The funnest time to visit Salem, then, is during the weeks leading up to Halloween.

But the city does offer other, non-witch-trial attractions, including the famed Peabody Essex Museum, dedicated to Asian art and early American maritime trading, and the Pioneer Village, a recreation of a Puritan community.

Madeleine Deaton/Flickr

Newburyport

The town of about 18,000 is an hour from Boston by car or commuter rail.

Its coastal location, right where the Merrimack River meets the sea, provides copious amounts of waterside public space.

Visitors should also check out the Federal-style houses along High Street and the shopping along State Street.

Beckwith-Zink/Flickr

Marblehead

This one’s for the sailors and the kayakers out there.

Marblehead, a town of about 20,000 souls less than an hour north of Boston, is famed for its yachting, sailing, kayaking, etc.

It’s often called the birthplace of the American Navy because a resident of the town launched what was likely the first fighting vessel during the Revolutionary War.

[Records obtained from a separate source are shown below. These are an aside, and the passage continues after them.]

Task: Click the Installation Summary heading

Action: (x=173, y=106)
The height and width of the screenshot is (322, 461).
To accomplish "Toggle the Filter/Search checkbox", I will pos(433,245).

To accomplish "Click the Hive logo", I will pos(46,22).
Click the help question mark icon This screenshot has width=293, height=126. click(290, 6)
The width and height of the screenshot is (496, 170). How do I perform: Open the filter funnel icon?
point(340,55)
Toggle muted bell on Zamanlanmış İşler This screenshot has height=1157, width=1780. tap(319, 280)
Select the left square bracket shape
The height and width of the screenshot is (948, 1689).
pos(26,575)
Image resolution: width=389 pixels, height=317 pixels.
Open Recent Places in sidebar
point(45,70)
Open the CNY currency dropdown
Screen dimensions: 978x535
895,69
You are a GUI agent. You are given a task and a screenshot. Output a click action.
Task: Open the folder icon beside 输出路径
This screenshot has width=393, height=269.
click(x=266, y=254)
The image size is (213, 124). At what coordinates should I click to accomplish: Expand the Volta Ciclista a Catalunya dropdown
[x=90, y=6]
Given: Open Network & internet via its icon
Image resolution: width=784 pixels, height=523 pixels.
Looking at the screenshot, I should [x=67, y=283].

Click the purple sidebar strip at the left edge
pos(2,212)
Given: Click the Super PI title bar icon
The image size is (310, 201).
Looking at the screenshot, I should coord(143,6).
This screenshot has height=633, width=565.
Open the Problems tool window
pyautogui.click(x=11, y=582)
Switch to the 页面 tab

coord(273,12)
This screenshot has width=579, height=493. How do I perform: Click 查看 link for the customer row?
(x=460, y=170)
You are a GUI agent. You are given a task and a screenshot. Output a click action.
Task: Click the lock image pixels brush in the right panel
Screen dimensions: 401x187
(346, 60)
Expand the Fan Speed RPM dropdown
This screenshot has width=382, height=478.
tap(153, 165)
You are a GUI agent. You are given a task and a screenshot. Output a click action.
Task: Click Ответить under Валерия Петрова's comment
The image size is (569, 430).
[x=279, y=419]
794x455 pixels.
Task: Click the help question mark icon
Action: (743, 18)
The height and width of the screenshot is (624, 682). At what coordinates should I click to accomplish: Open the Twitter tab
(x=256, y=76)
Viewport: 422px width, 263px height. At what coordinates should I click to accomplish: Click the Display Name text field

Strike up a debate on the subject when you’re in Marblehead—Beverly, Massachusetts, also claims the honor because the ship launched from its harbor.

Ryan Harvey/Flickr

Rockport

Located about an hour’s drive north of Boston and with around 7,000 residents, Rockport checks all those boxes necessary for a quintessential New England seaside town.

It’s got lobster fishermen (and other smaller, seafaring vessels), lots of rocky beaches, a healthy dose of beach-y wildlife (gulls galore), and a laid-back vibe that only a rapacious great white shark could interrupt.